### [Assignment]
For this listing, the lines between the one holding "You are a computer-use agent." and the one holding "Instruction: Hide the", inclusive, must be set down exactly.

[Provided entries — start]

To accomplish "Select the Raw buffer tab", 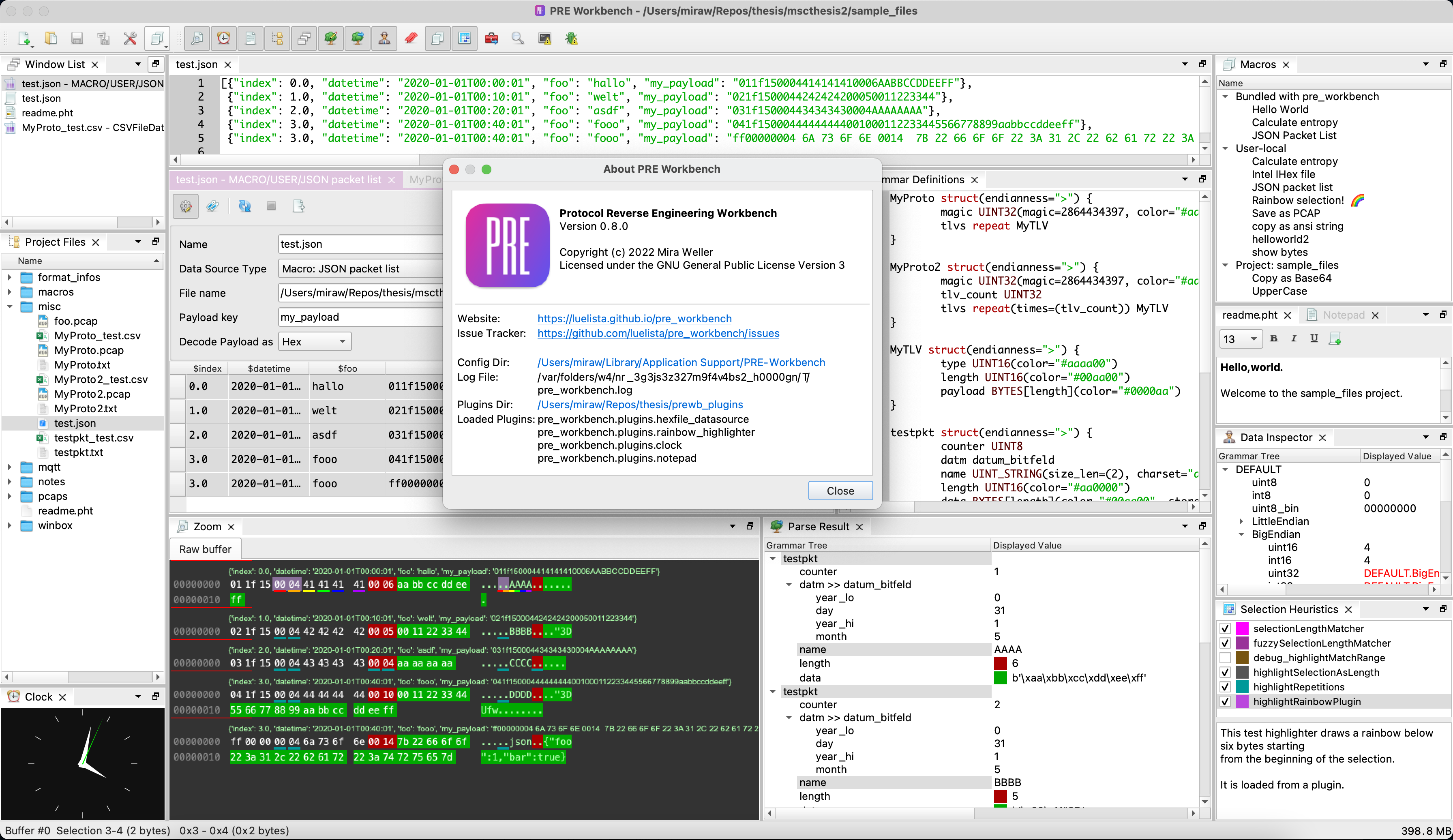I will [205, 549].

[Provided entries — finish]
[Provided entries — start]

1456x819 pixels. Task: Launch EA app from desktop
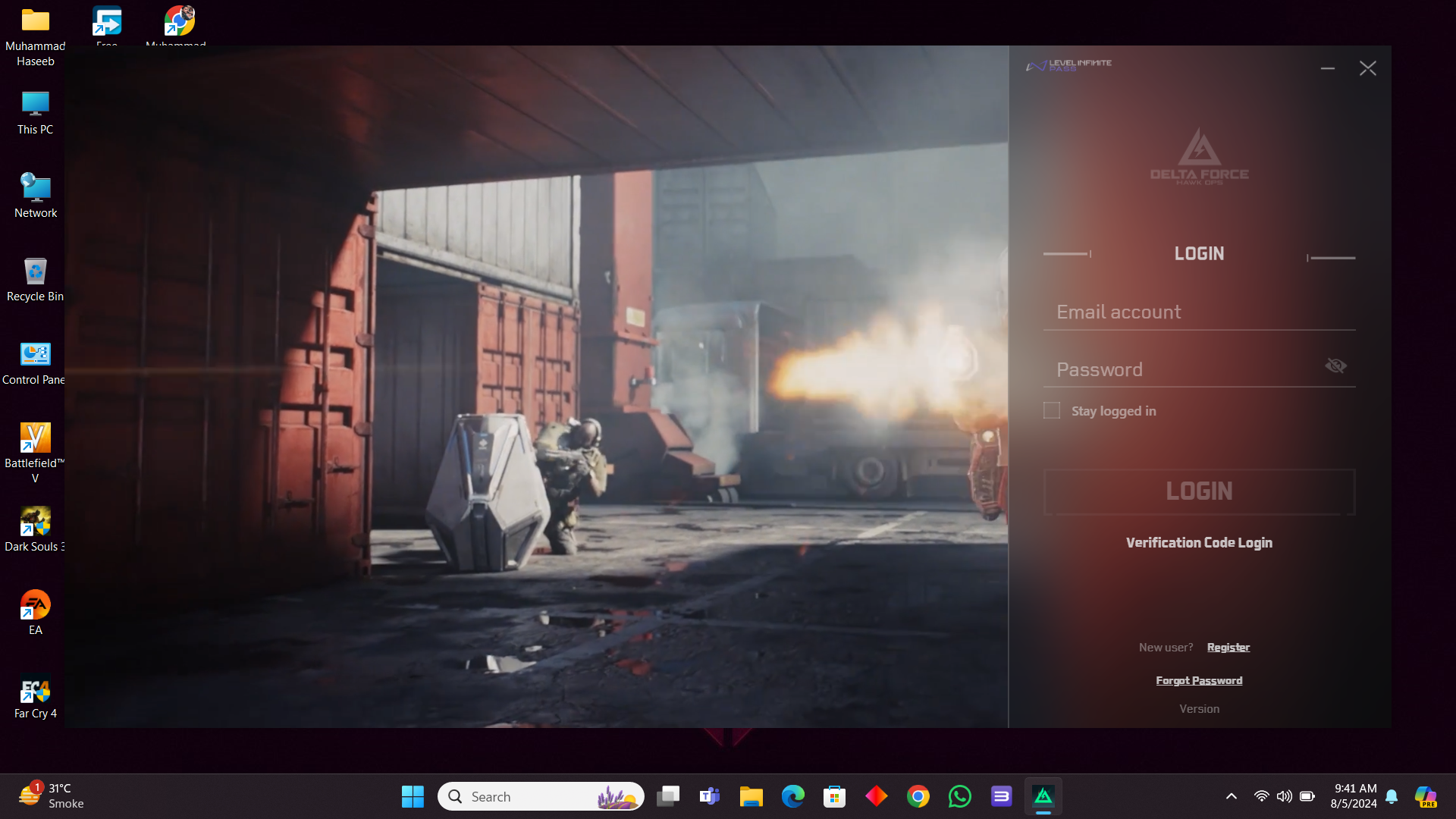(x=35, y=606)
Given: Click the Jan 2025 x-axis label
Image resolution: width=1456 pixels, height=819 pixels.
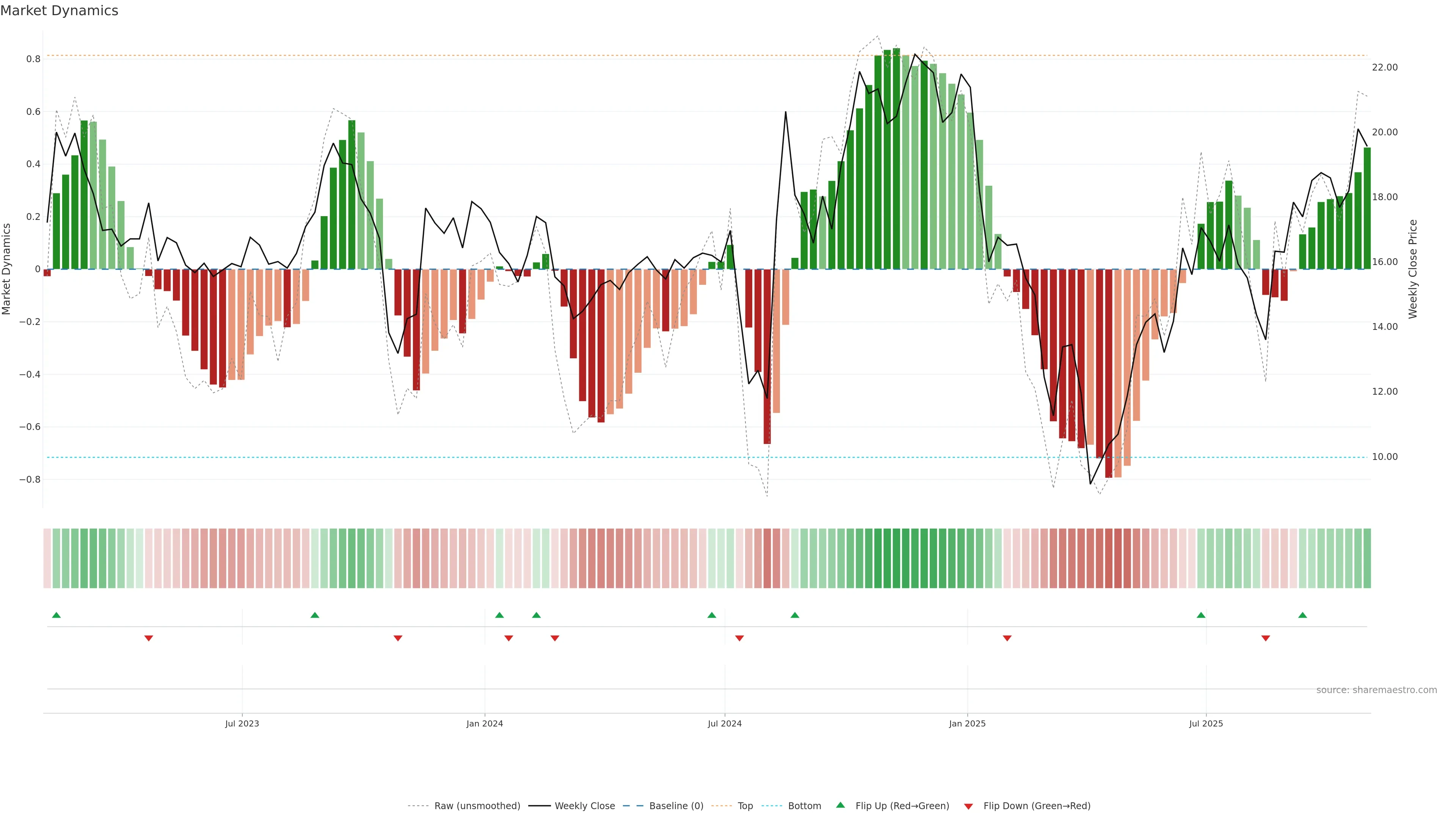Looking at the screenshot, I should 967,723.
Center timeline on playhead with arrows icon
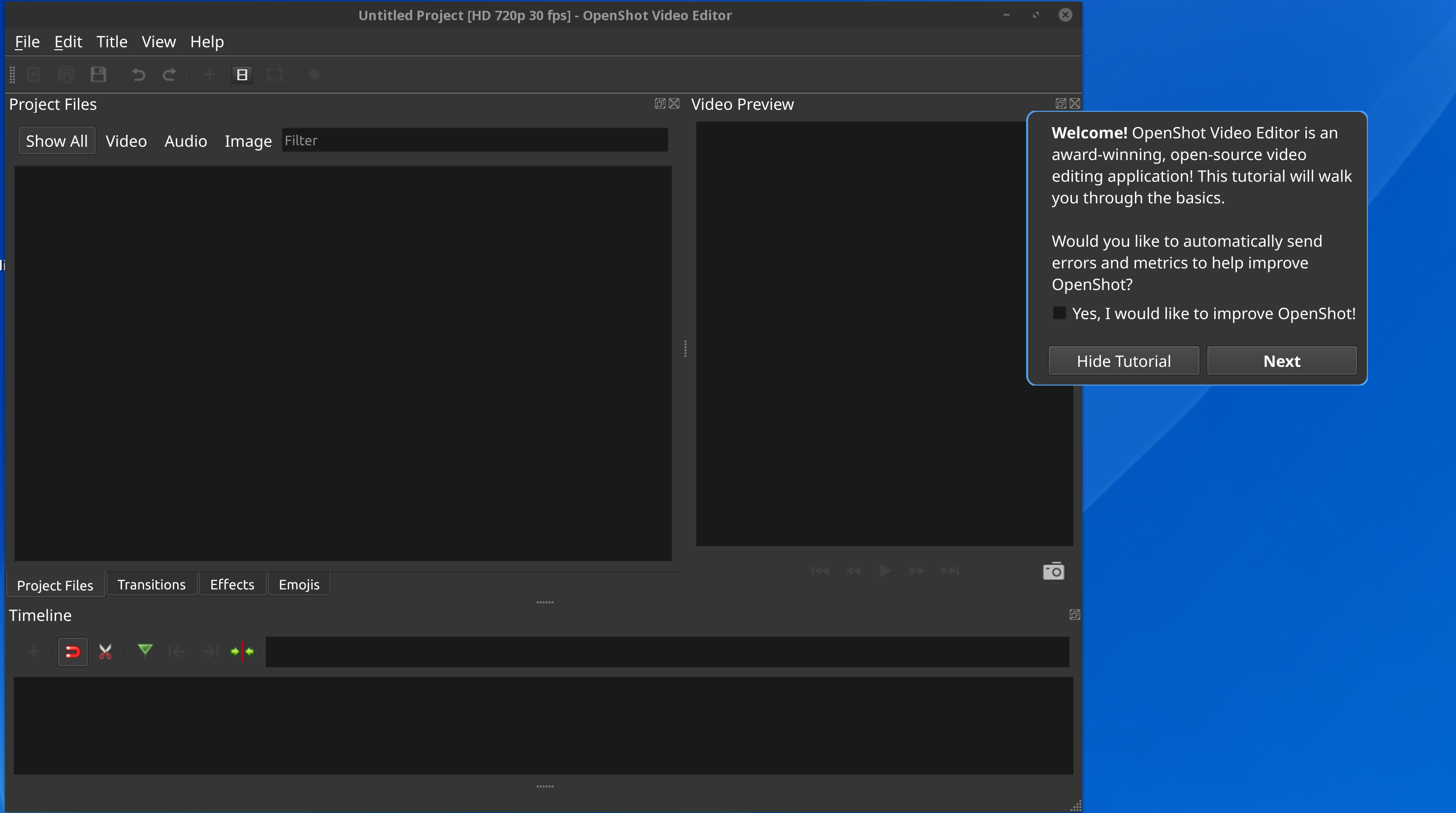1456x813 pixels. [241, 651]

[Provided entries — finish]
[Provided entries — start]

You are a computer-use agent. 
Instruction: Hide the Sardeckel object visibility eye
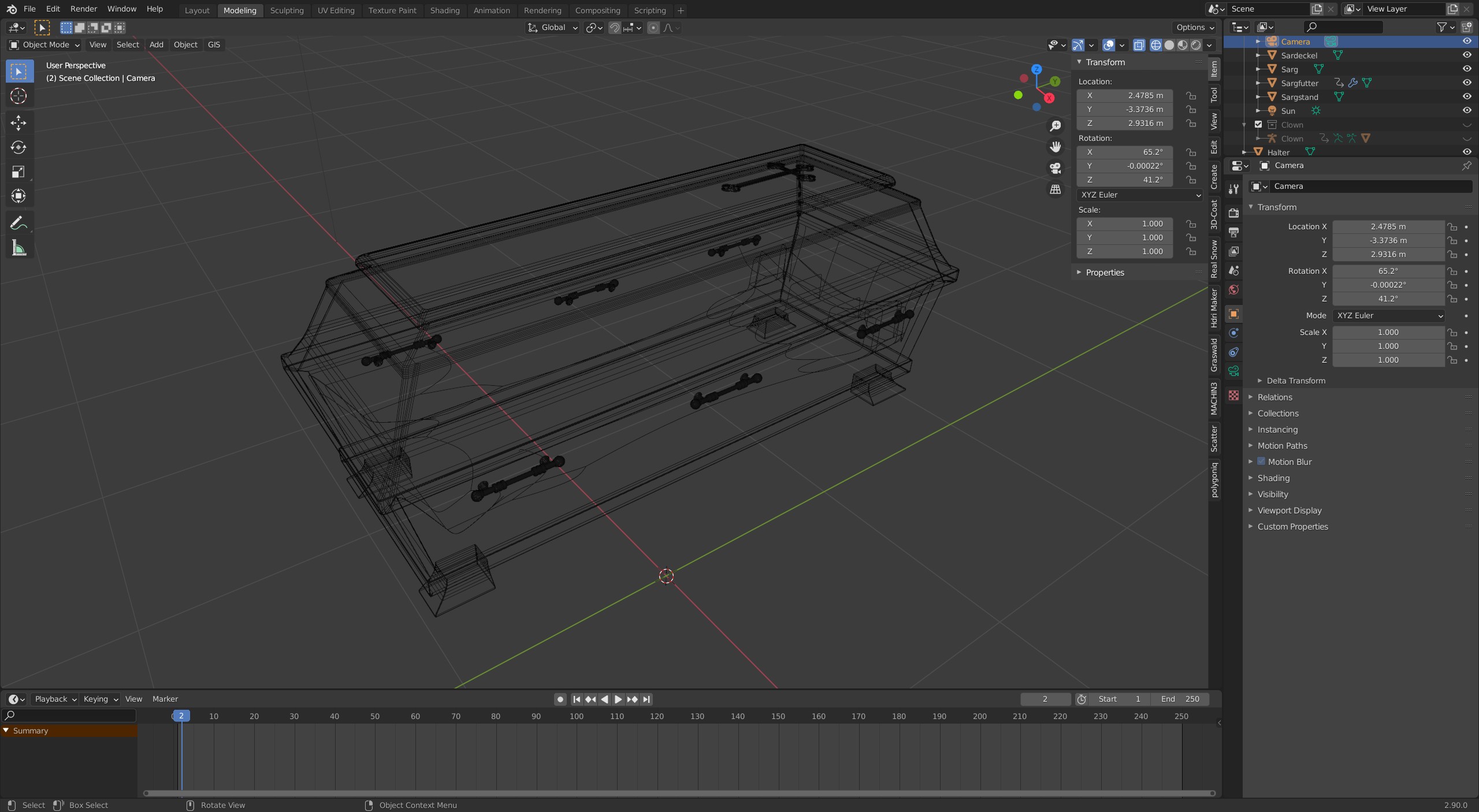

[Provided entries — finish]

### [Exercise response]
You are a computer-use agent. 
Instruction: Hide the Sardeckel object visibility eye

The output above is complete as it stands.